Aprovechando mi recién estrenada libertad (y no cantando victoria demasiado alto por temor a despertar a alguien), amanezco en este renovado Invierno de las letras con sed de lectura y hambre de escritura después de tantos meses de cautiverio. Respecto a la lectura, emprendo un nuevo viaje alrededor de mis autores favoritos y muchos por descubrir que, por supuesto, trataré de compartir con vosotros en la medida en que mis nuevas responsabilidades me lo permitan. No soy mujer adicta a elevar al enigmático mundo de las redes sociales mi imagen pública ni mi vida privada, por lo que correré un tupido velo llevando a la retórica las variadas preguntas que pudiera suscitar dicha afirmación. En paralelo y, respecto a la escritura, un hambre voraz e ineluctable de expresar lo que pienso corroe mis entrañas hasta límites insospechados, hambre de vomitar sobre una nube de humo cada una de las ideas que he ido proyectando en Facebook y Twitter a lo largo de esta última etapa y que tan sólo han sido eso: estrellas fugaces, idas y venidas en un vano intento de mostrar el efímero recuerdo de mi falta de olvido a través de destellos de luz fulgurantes e instantáneos, el mensaje en una botella lanzada al vacío sin saber a ciencia cierta quién podría estarlo leyendo y esperando mi regreso.
Tengo tanto que decir... y tan poco tiempo. Así se titulaba uno de los primeros poemas que escribí cuando apenas había cumplido los trece años y ya anhelaba contar historias y que otros las leyeran. Posteriormente podría ampliarlo a un Tengo tanto que leer... y tan poco tiempo. Pero de eso no va este artículo que, aun con retraso y prolijamente desarrollado por otras manos, tenía ganas de redactar.

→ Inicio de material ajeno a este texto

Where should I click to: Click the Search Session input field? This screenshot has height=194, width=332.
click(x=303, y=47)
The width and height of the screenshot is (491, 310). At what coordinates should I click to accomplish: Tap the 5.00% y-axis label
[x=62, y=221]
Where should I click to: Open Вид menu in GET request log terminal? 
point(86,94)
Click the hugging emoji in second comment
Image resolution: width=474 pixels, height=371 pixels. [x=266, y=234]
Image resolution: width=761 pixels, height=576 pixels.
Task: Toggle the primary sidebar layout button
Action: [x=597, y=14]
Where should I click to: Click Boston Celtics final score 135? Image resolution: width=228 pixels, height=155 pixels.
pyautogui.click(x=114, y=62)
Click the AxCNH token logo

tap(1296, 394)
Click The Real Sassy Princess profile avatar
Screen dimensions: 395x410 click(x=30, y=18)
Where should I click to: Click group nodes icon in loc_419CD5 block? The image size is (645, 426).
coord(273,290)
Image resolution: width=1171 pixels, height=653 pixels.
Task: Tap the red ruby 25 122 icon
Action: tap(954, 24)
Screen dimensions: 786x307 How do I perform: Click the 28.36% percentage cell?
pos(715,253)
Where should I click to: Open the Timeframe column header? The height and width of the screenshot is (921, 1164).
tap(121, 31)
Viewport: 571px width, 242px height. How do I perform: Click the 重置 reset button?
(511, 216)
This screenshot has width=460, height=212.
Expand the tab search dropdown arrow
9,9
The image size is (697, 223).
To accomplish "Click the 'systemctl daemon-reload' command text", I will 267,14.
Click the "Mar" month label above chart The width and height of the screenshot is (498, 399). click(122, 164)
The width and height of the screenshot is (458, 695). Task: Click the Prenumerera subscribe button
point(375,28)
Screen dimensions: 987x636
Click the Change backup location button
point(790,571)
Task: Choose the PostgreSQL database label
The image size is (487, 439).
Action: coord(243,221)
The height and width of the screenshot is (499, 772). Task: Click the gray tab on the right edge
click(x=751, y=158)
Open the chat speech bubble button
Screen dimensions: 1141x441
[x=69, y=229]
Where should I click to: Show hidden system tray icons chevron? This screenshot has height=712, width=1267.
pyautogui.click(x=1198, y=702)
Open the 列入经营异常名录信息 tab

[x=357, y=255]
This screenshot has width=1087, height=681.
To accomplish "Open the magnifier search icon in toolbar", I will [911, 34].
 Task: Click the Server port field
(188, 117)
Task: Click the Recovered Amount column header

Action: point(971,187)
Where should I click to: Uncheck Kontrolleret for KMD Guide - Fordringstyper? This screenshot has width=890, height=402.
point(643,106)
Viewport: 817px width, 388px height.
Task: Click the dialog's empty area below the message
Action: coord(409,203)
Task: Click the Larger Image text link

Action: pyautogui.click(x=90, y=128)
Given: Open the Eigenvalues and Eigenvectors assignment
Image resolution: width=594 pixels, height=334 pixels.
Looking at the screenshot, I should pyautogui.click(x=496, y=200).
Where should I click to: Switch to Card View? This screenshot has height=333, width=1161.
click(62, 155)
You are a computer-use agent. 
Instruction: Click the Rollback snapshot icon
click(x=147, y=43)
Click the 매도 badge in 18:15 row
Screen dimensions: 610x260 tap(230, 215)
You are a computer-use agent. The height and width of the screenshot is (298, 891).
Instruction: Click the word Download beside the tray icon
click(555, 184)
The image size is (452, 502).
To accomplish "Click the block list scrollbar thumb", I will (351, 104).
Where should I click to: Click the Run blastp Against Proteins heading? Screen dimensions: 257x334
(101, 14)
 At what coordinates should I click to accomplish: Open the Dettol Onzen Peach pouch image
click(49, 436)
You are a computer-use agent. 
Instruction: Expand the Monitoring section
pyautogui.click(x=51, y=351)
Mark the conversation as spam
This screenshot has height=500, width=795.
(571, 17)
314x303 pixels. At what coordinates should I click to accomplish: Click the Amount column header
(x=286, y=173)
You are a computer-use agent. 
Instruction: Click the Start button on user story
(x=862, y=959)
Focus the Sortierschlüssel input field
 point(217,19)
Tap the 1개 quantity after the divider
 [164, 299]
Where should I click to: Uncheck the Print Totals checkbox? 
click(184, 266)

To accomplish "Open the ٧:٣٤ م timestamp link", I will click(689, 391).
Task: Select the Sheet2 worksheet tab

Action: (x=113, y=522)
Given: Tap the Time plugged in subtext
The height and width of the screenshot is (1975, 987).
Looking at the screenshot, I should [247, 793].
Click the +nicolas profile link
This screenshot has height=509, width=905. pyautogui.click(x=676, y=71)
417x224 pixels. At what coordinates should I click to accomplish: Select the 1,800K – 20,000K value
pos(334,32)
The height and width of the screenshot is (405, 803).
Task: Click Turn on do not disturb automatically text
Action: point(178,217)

Para aquellos que tengan dudas, la RAE (Real Academia Española) denomina al escritor en su primera acepción como "persona que escribe" y, en su segunda, como "autor de obras escritas o impresas". Respecto al escribiente, lo denomina en su primera acepción como "persona que tiene por oficio copiar o poner en limpio escritos ajenos, o escribir lo que se le dicta." Sin embargo, desde mi punto de vista estas definiciones deberían actualizarse a la era de la comunicación digital, el siglo XXI, aquél en el que se reducen los caracteres de las palabras para que entren en tweets o mensajes de texto y en el que se perfeccionan los programas de corrección a fin de que no tengamos que cuestionarnos la integridad de nuestra calidad ortográfica. ¿Por qué digo esto? Porque amoldarse camaleónicamente a la sociedad en que nos desenvolvemos implica diferenciar, de un lado, al escritor vocacional, inconformista, lector incondicional, amateur o profesional, creativo o reflexivo, que a veces ejerce de forma remunerada y a veces altruista (esto es lo más común), pero siempre con la pasión que surte de emblema ante el ánimo de rebelión frente a la realidad impuesta; de otro al escritor accidental que se ha visto arrastrado por el mar con resaca del marketing y la ambición económica sin respeto a las palabras ni a las ideas. Y en ocasiones éste, ante su ineptitud estilística y ortográfica, su falta de tiempo, su incapacidad de redacción o de síntesis, su falta de cultura humana y divina, hace uso del escribiente (o incluso del ghostwriter).
Como tantos, estoy extremadamente preocupada por la decadente situación que ocupa la cultura en España. Me aterra que a la mayoría de mis vecinos les importe más el aireo de vidas ajenas y famosas o la literatura barata, sencilla, gráfica e imprudente que la calidad de opinión, documentación, expresión o investigación. Y me consuela que libros como El mundo (Millás), Los enamoramientos (Marías), El invierno en Lisboa (Muñoz Molina) o El mal de Montano (Vila-Matas) sean reconocidos con los honores que merece la escritura con responsabilidad literaria. Porque ser escritor, a pesar de la RAE, no es sólo una persona que escribe o que posee la autoría de obras escritas o impresas. Ser escritor implica echarse a la espalda la insensatez de querer cambiar el mundo.